Марьотто взмахнул серебряным кинжалом.
— Затем, что ты принял его за меня! Ты думал, это я!
— Откуда у тебя кинжал? — похолодел Антонио.
— Отсюда! Из тела моего отца! Старика от молодого ты не отличил, а вот спину от груди хорошо отличаешь! Подлый трус!
— Марьотто, — шепнул Угуччоне на ухо Монтекки, — успокойся. Я сейчас велю его арестовать.
— Нет уж! Отпустите меня! — Марьотто задергался в железных руках Нико и Угуччоне. — Капуллетто, ты хотел дуэли? Хотел? Отлично! Здесь, сейчас. На кинжалах. Можешь взять кинжал, которым зарезал моего отца.
Антонио вытянул вперед руки.
— Клянусь, я выбросил свой кинжал! Я выбросил его сегодня днем! — Молодой человек оглядел собравшихся и понял, что ему никто не верит.
— Все слышали твои слова, Антонио. — Мари дико взглянул на Бонавентуру. — Ты его слышал, Петруччо?
— Я? Ну да…
— Я собирался… — начал Антонио.
— Что? Что ты собирался? Заключить меня в дружеские объятия? А потом воткнуть мне кинжал в спину, как моему отцу? — Марьотто наконец вырвался и встал в боевую стойку. — Давай! Вперед! Смелее!
Антонио снова побагровел.
— Послушай, ты, кусок дерьма! Я не убивал твоего отца!
— Ты с удовольствием убил бы меня или кого другого, кто на меня похож!
— Нет!
— Так докажи! Докажи! Спаси свою шкуру и гуляй дальше с моей кровью на кинжале! А если не докажешь, Капуллетто, клянусь… Клянусь всем, что мне дорого, клянусь своим браком, клянусь жизнью моей жены — я не успокоюсь, пока не уничтожу весь ваш род, как ты уничтожил моего отца!
Антонио наконец взорвался.
— Давай, нападай! Щенок! Только языком чесать и умеешь!
— Арестуйте их! — вскричал Угуччоне. — Обоих! Они нарушают закон и должны понести наказание. Капитан запретил дуэли на своих землях! Заберите у них оружие! Делайте что хотите, можете их связать, только уведите отсюда!
Приказ Угуччоне немедленно исполнили. Антонио, когда его волокли с места преступления, выплевывал проклятия в адрес Марьотто; Марьотто не оставался в долгу.
— Бонавентура, — со вздохом распорядился Угуччоне, — найди Баилардино, расскажи, что произошло.
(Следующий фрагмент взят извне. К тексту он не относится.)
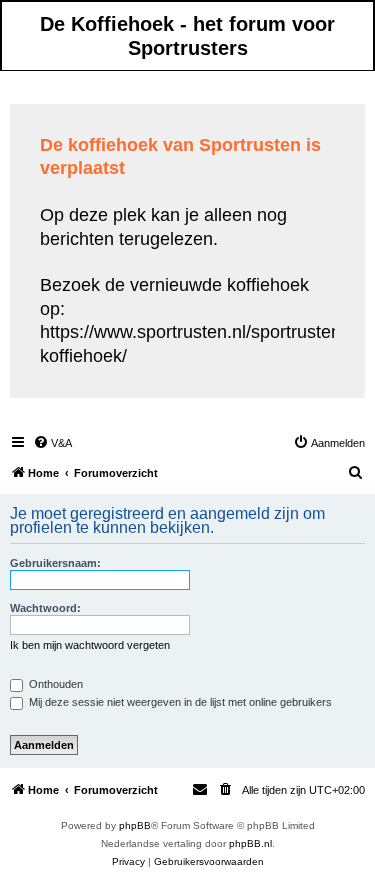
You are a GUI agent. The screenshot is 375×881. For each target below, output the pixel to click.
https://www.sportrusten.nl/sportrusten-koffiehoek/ (193, 343)
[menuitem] (52, 443)
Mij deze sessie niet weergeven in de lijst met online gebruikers (179, 702)
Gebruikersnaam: (55, 563)
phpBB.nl (250, 843)
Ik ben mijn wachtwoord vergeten (90, 645)
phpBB (135, 825)
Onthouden (54, 684)
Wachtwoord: (45, 608)
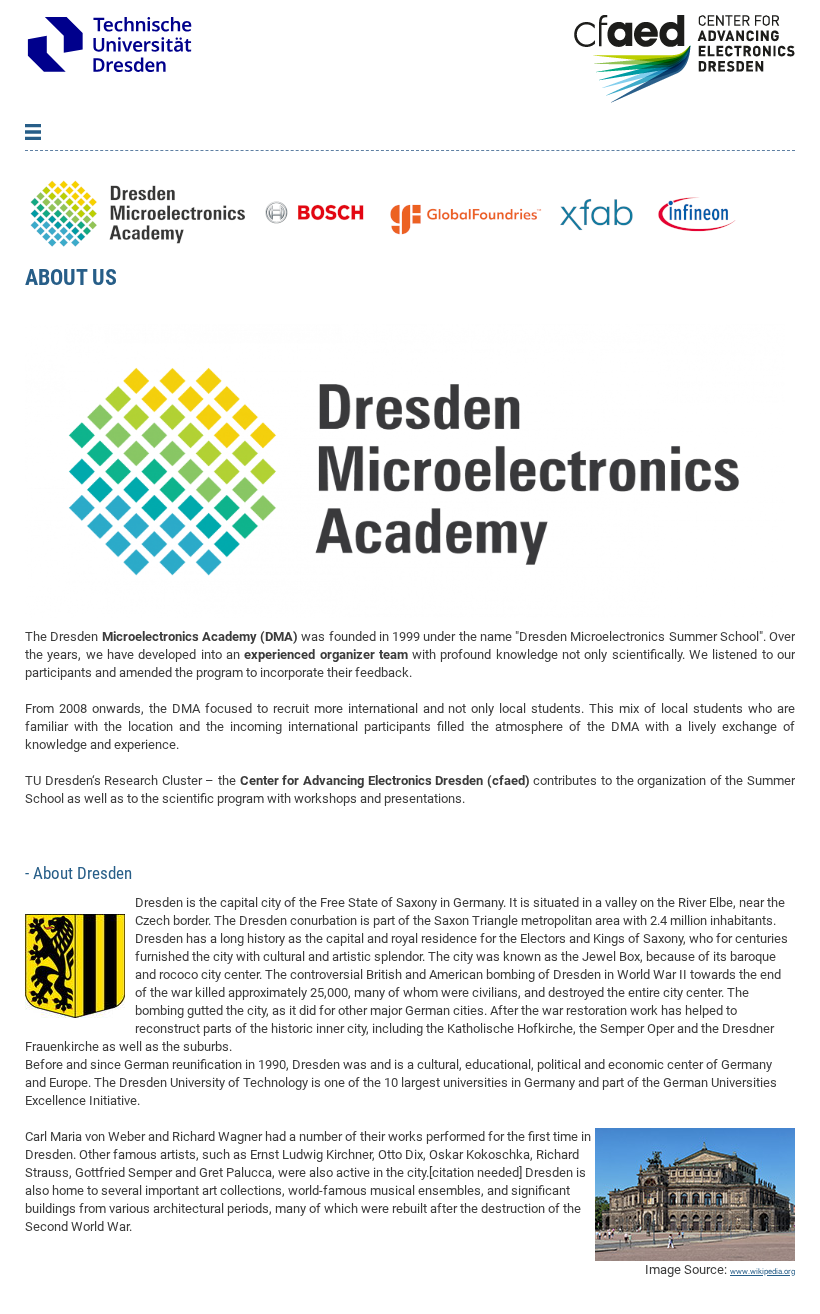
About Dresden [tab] (80, 873)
Кто-нибудь, найдите жену Монтекки. А ты, Бенвенито, позаботься о его сестре. Она должна обо всем узнать, а Марьотто сейчас не в состоянии ни с кем говорить. Луиджи, ты вряд ли можешь сказать наверняка, что твой брат убил синьора Монтекки?
— Я не могу сказать, что он его не убивал, — потупил взор Луиджи. — Мы расстались на дороге, а встретились несколько минут назад.
— Допустим. Поезжай, сообщи отцу, что мне пришлось арестовать Антонио и дела его плохи. Кинжал — серьезная улика.
— Очень серьезная, — подтвердил Луиджи. — Я поеду немедленно.
— Буду тебе признателен. — Тут Угуччоне заметил кривую улыбку Луиджи, и улыбка эта его насторожила.
Угуччоне отдал распоряжения, чтобы тело синьора Монтекки доставили в замок. Марьотто решили отпустить часа через два — необходимо было готовиться к похоронам. Теперь Марьотто стал синьором Монтекки.
Если тени тех, кто умер, не завершив свою миссию на земле, действительно посещают наш мир, тень Гаргано осталась в лесу, на тропе, и наблюдала возобновление вражды между Монтекки и Капуллетти, грозившей стать еще более ожесточенной, чем прежде.
Едва Пьетро убедился, что прыгать никак нельзя, карета замедлила ход. Они, похоже, останавливались. У Пьетро не было оружия, кроме костыля, который нашли и вернули ему солдаты Кангранде. Он стиснул свою «дополнительную ногу».
Ческо спал, но вдруг подскочил.
— Мы все еще едем?
— Останавливаемся, — отвечал Пьетро. — Ческо, говорят, ты хорошо умеешь прятаться. Скажи, здесь где-нибудь можно спрятаться?
Ческо взглянул на донну Катерину.
— Где бы ты спрятался, а, Франческо? — спросила Катерина. Мальчик покачал головой. — Уж конечно, ты нашел бы потайное местечко. Ты же умеешь. — Ческо широко улыбнулся и снова покачал головой.
— Позвольте мне, мадонна, — вмешался Данте. — Дитя, ты знаешь, где тут можно спрятаться?
Мальчик кивнул.
— Так почему же ты не… — начала Катерина.
Данте улыбнулся, несмотря на замешательство Катерины и Пьетро.
— Кажется, мадонна, он не хочет, чтобы вы видели потайное место.
— Боже мой! Нашел время!
— Вот именно, время, мадонна. Умоляю вас, не подсматривайте!
Катерина с досадой закрыла лицо руками.
Мальчик тотчас вскочил и согнал Пьетро с сиденья. Подняв подушку, он откинул деревянную крышку, за которой открывалось небольшое отделение, видимо, для багажа. Там обнаружились платье для верховой езды, пустой ночной горшок и принадлежности туалета для дамы, которая много путешествует. Ческо забрался внутрь и стал закрывать крышку. Пьетро придержал крышку, потому что увидел, как что-то сверкнуло. Протянув руку, он извлек кинжал.
— Там лучше, чем в пещере, — шепнул он, погладив Ческо по голове. — Сверху ничего не упадет.
Еще раз взглянув на Катерину и убедившись, что она не подсматривает, Ческо закрыл за собой крышку. Пьетро положил подушку на место и уселся, будто всегда там и сидел.
— Можно открыть глаза?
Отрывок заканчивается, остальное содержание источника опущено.